Backtracking as level design
Many games include backtracking as an intrinsic way to advance the game. Games famous for this type of design include Metroid and the later Castlevania games, though there are many other examples, often of the Adventure genre. From the first Metroid on, players were often presented with a seemingly impassible location that had an impossibly high door or an obstacle that interfered with normal movement in a given area. Players might then later find an object or weapon which would help the player clear that obstacle, advancing to a previously unseen area of the game.
In a sense, by returning to that previously explored area, the player backtracked, or followed the track they used to leave the area only to return back along it later.
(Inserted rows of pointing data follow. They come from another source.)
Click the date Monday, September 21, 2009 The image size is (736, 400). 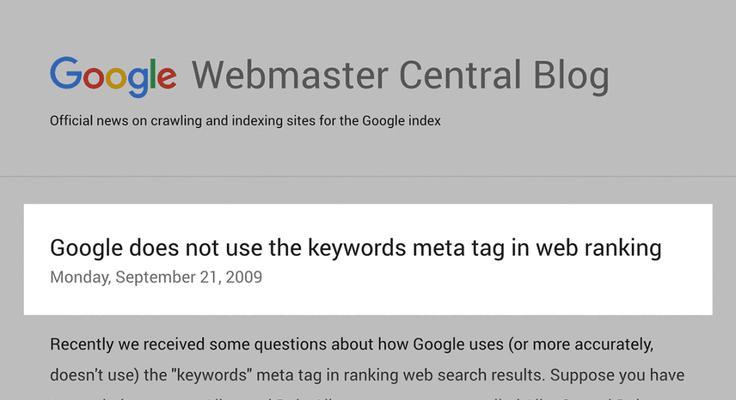click(x=156, y=277)
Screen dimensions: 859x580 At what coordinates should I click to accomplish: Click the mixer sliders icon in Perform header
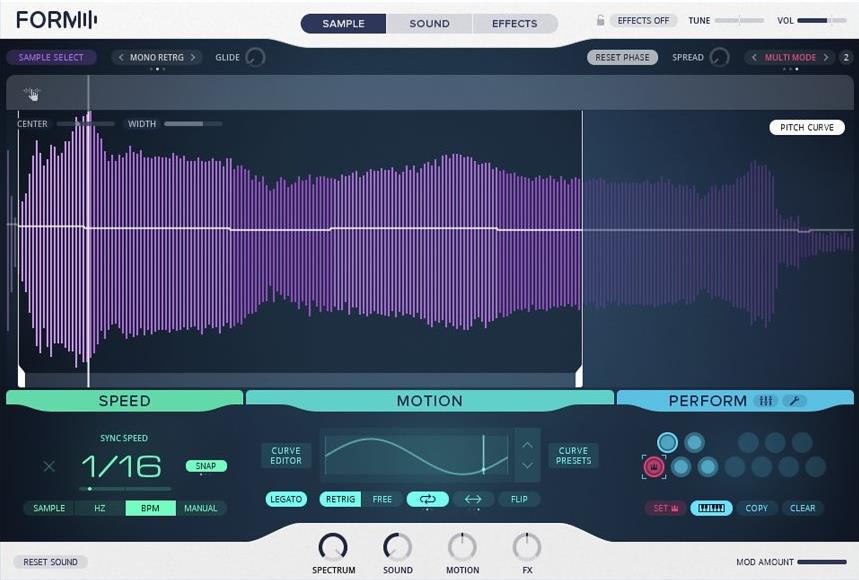click(x=766, y=401)
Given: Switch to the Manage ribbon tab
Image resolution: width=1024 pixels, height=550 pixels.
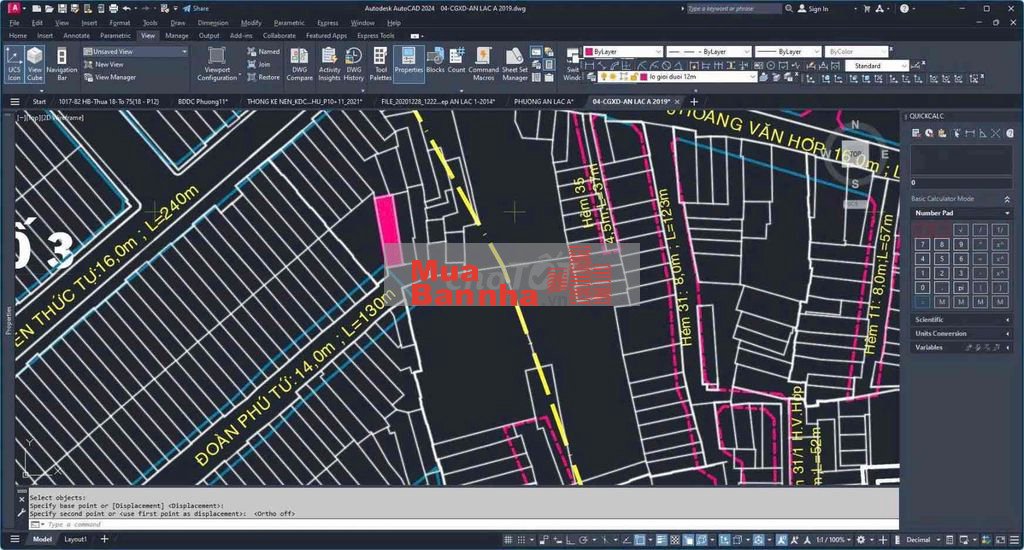Looking at the screenshot, I should click(176, 35).
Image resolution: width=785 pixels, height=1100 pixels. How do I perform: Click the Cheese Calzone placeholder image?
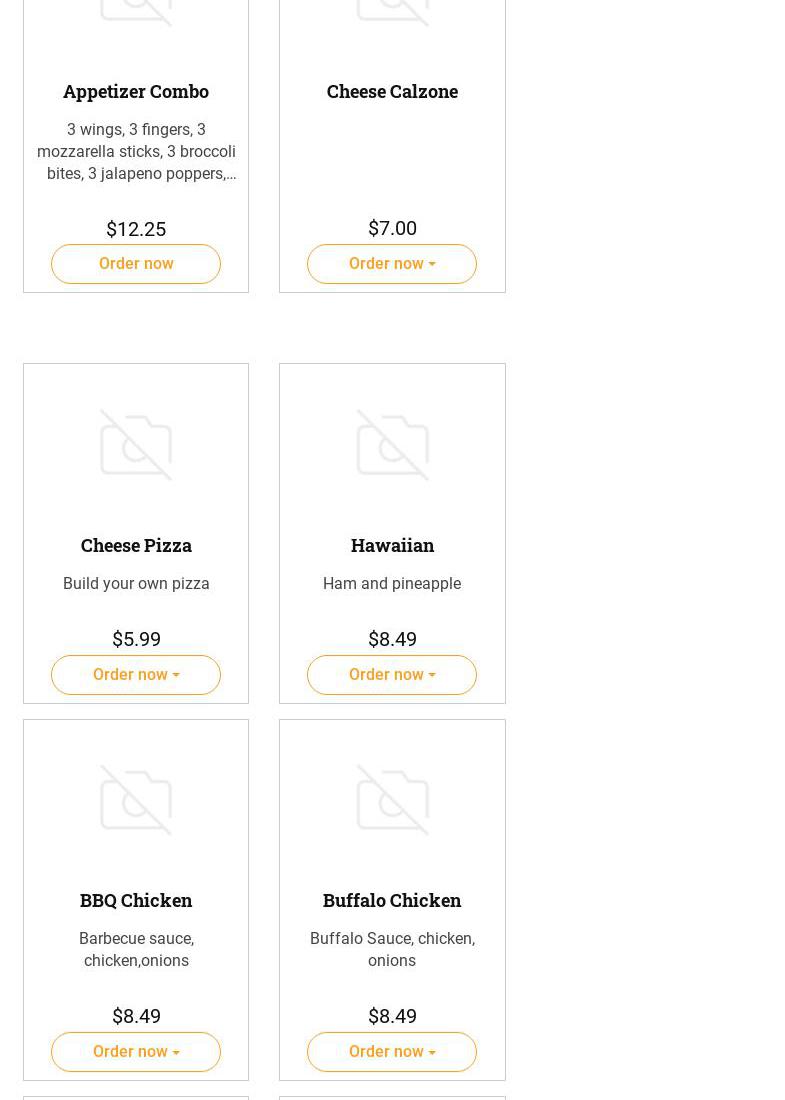[x=392, y=10]
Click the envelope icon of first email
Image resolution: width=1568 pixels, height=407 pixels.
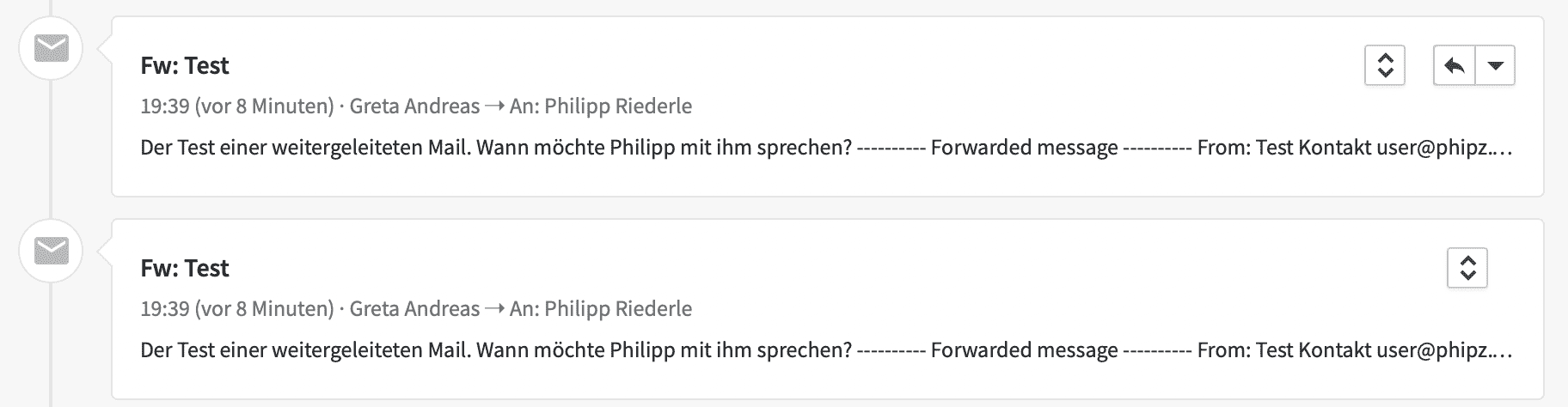pyautogui.click(x=51, y=49)
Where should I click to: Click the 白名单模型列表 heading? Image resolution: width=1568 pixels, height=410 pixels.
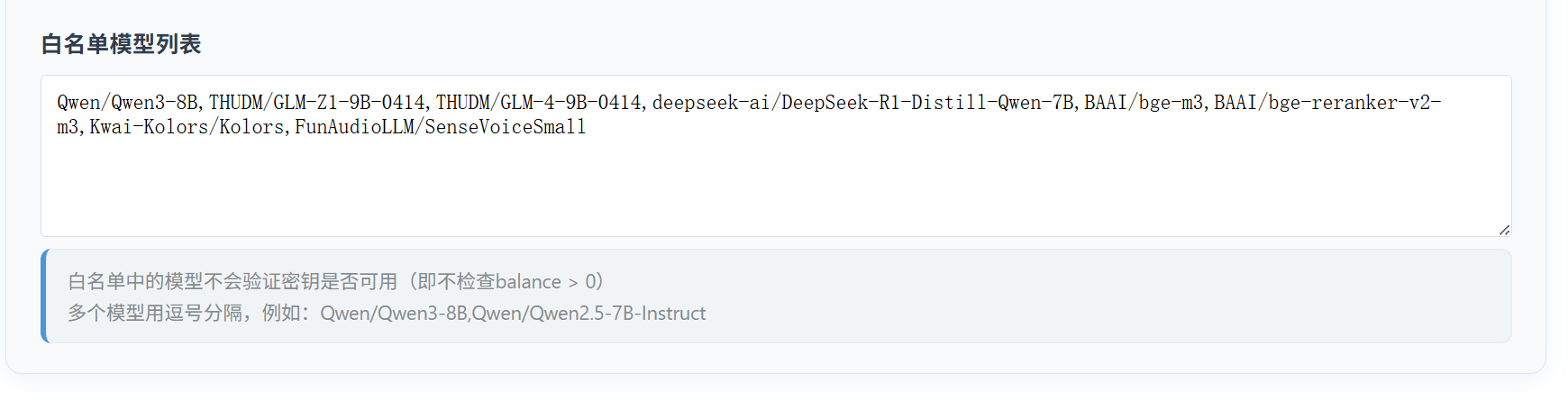(x=121, y=44)
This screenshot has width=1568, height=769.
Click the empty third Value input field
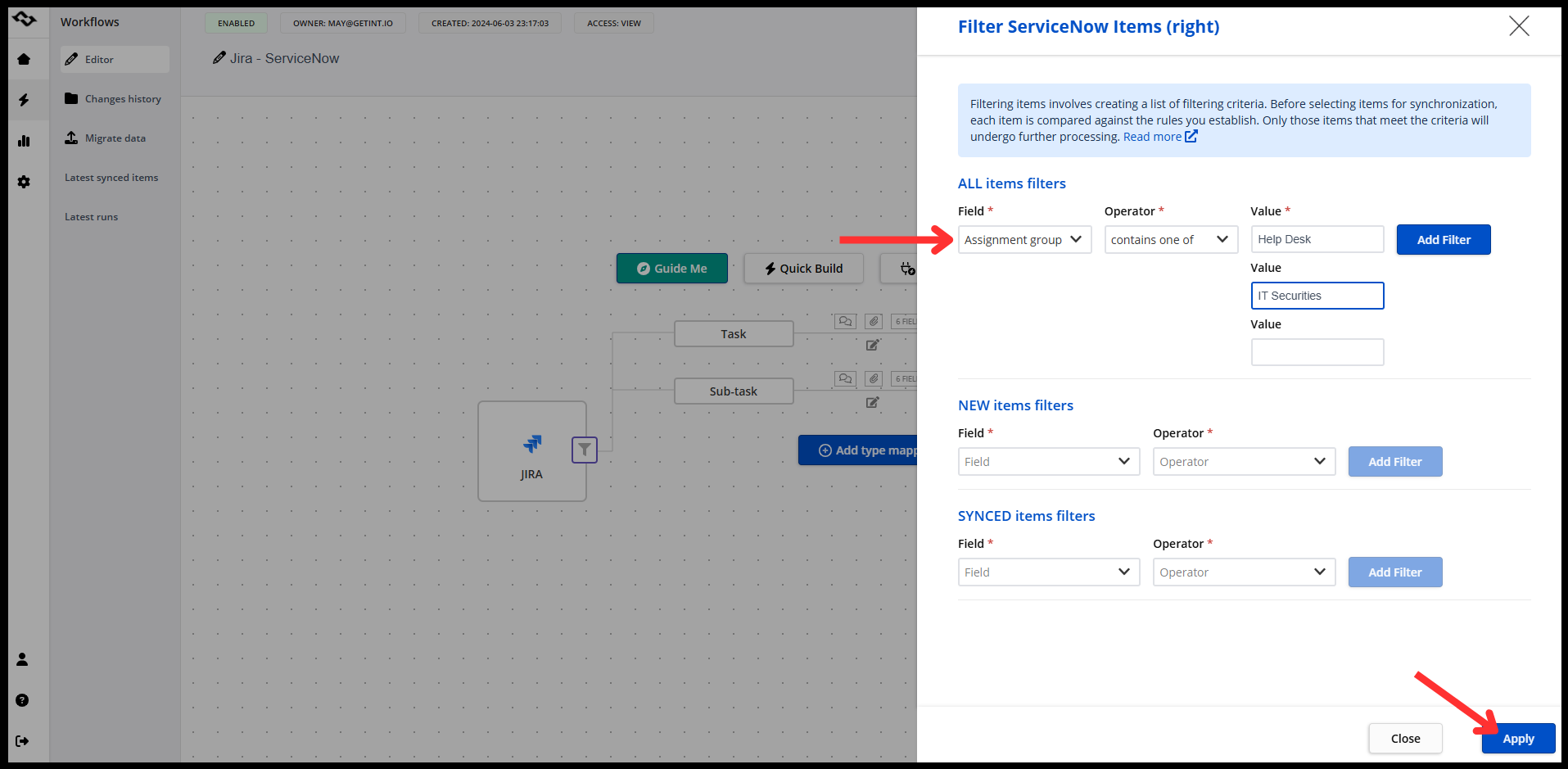point(1317,352)
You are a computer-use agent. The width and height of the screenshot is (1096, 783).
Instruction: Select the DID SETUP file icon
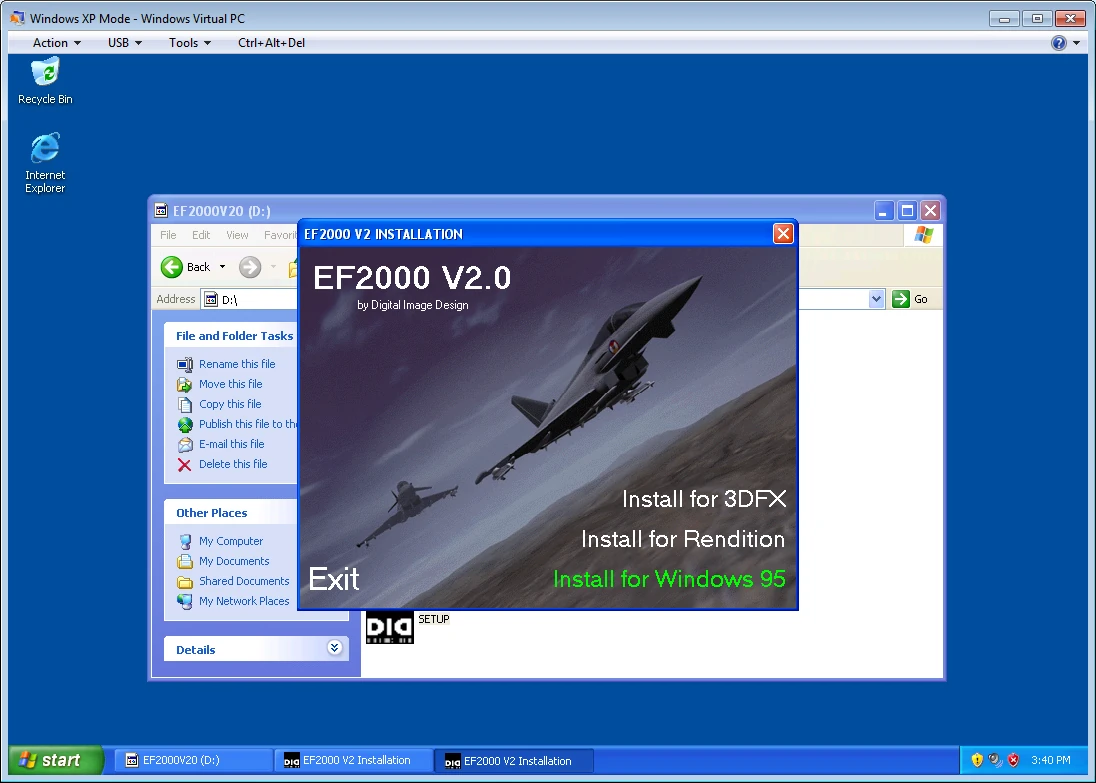[x=390, y=626]
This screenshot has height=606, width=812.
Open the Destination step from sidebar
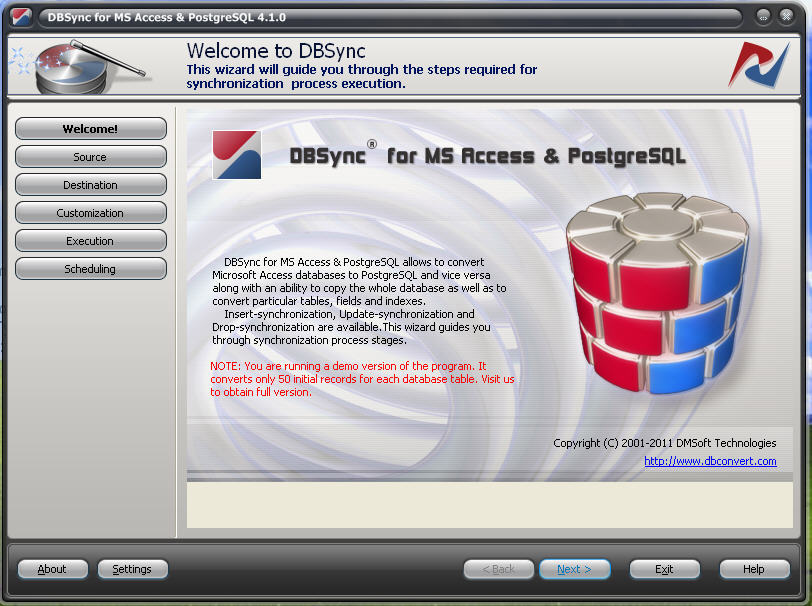[90, 184]
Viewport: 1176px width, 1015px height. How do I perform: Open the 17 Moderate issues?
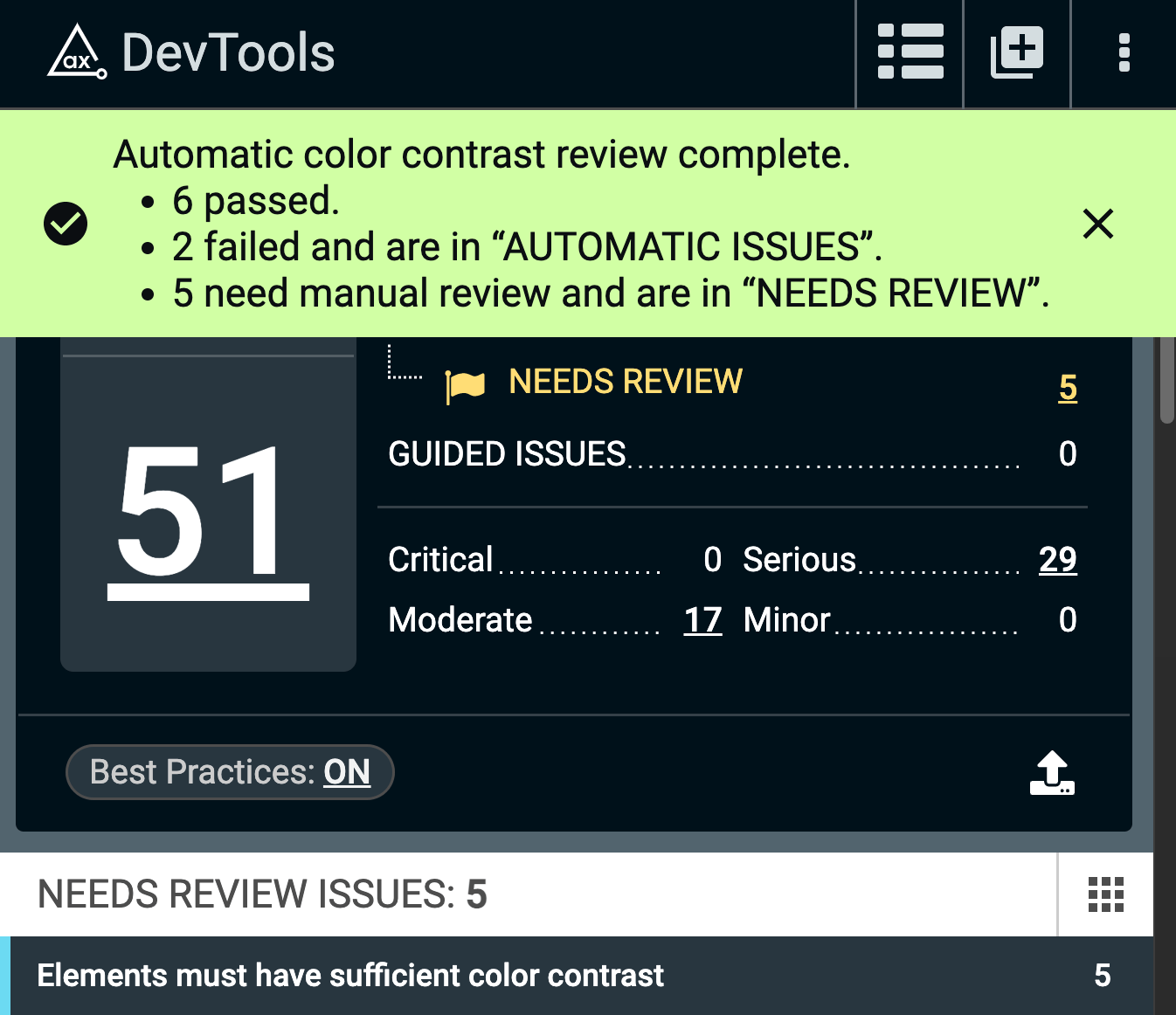click(x=702, y=620)
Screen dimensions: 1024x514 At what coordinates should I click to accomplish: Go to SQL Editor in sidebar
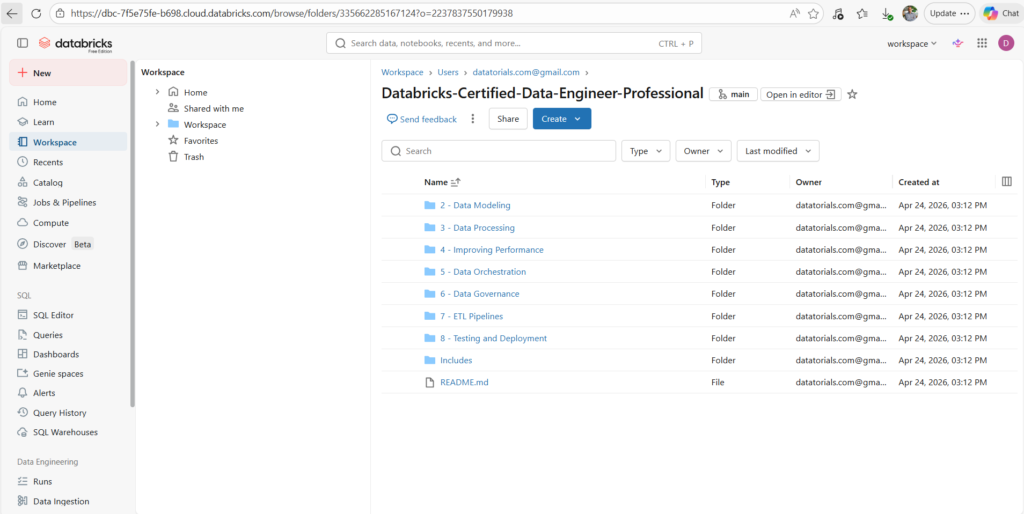(53, 315)
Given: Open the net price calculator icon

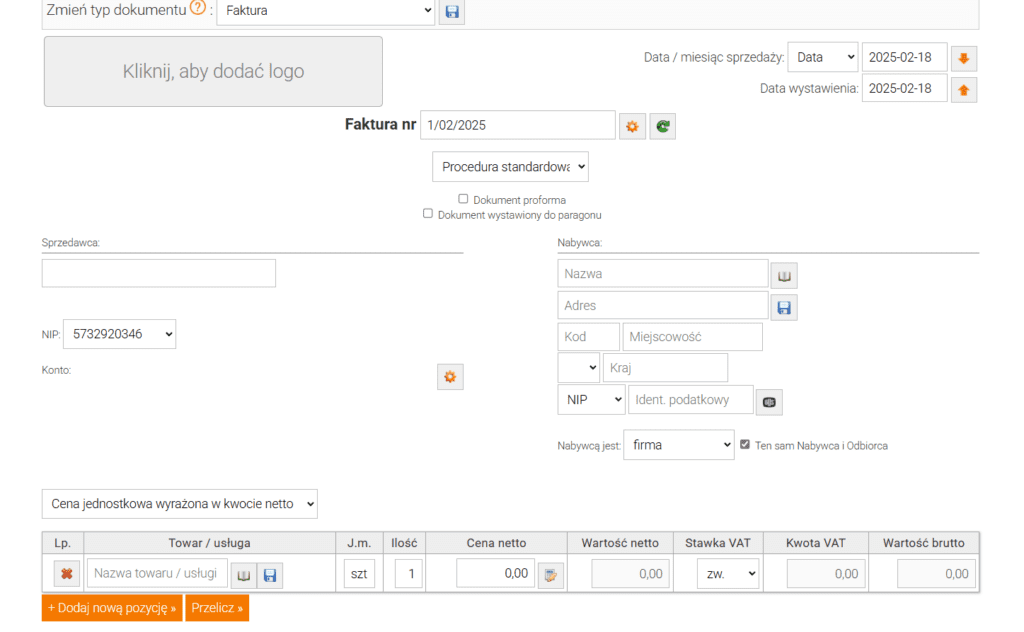Looking at the screenshot, I should pyautogui.click(x=551, y=574).
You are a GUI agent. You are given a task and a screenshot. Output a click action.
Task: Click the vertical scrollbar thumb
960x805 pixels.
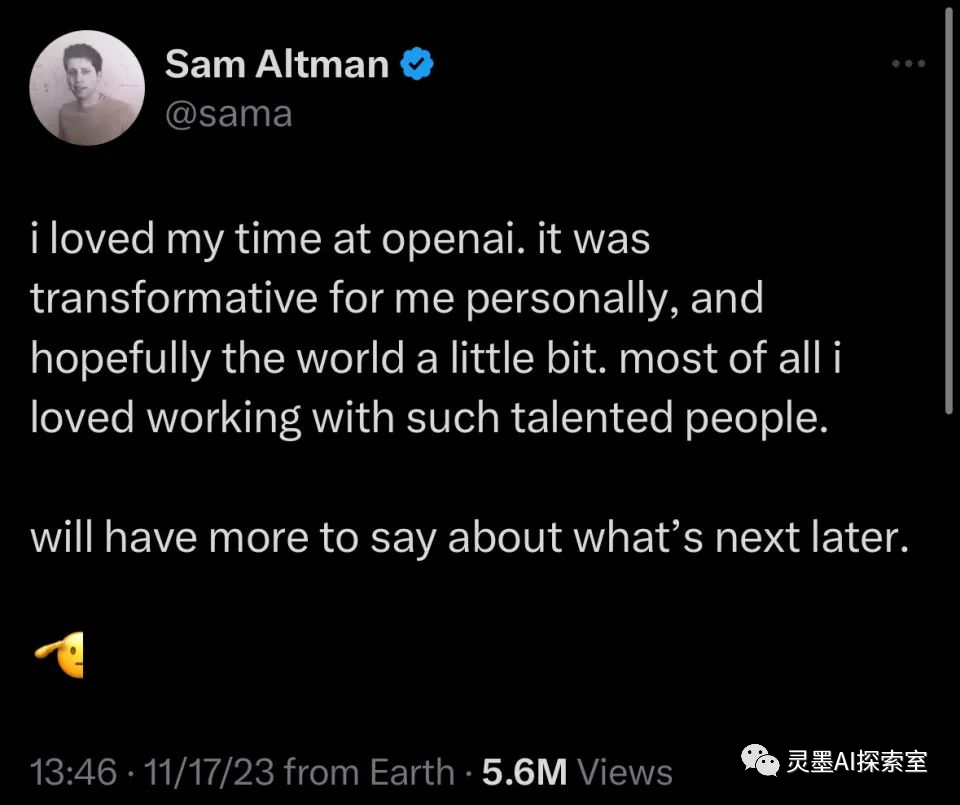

This form of level design is often frowned upon, as it is said to increase the length of a given sequence without a proportional increase in game content. Players are forced to see old scenery, and sometimes defeat the same monsters, despite having felt as though they had conquered that area already, leading to dissatisfaction. This dissatisfaction, though, is contingent on the repeated area's lack of variety.
Backtracking as player strategy
A phenomenon not directly related to the above is that of player backtracking as a strategy. For example, a player may miss clues which show how to advance in a level, the player may not have collected all of an item, or may need to refill his or her health. Backtracking is a way to, again, return to a previously explored area in order to remedy such situations.
In this case, it may or may not be the designer's fault, but it can be said that such backtracking is often less common in games on the whole, as it's usually a uniformly irritating experience for the player.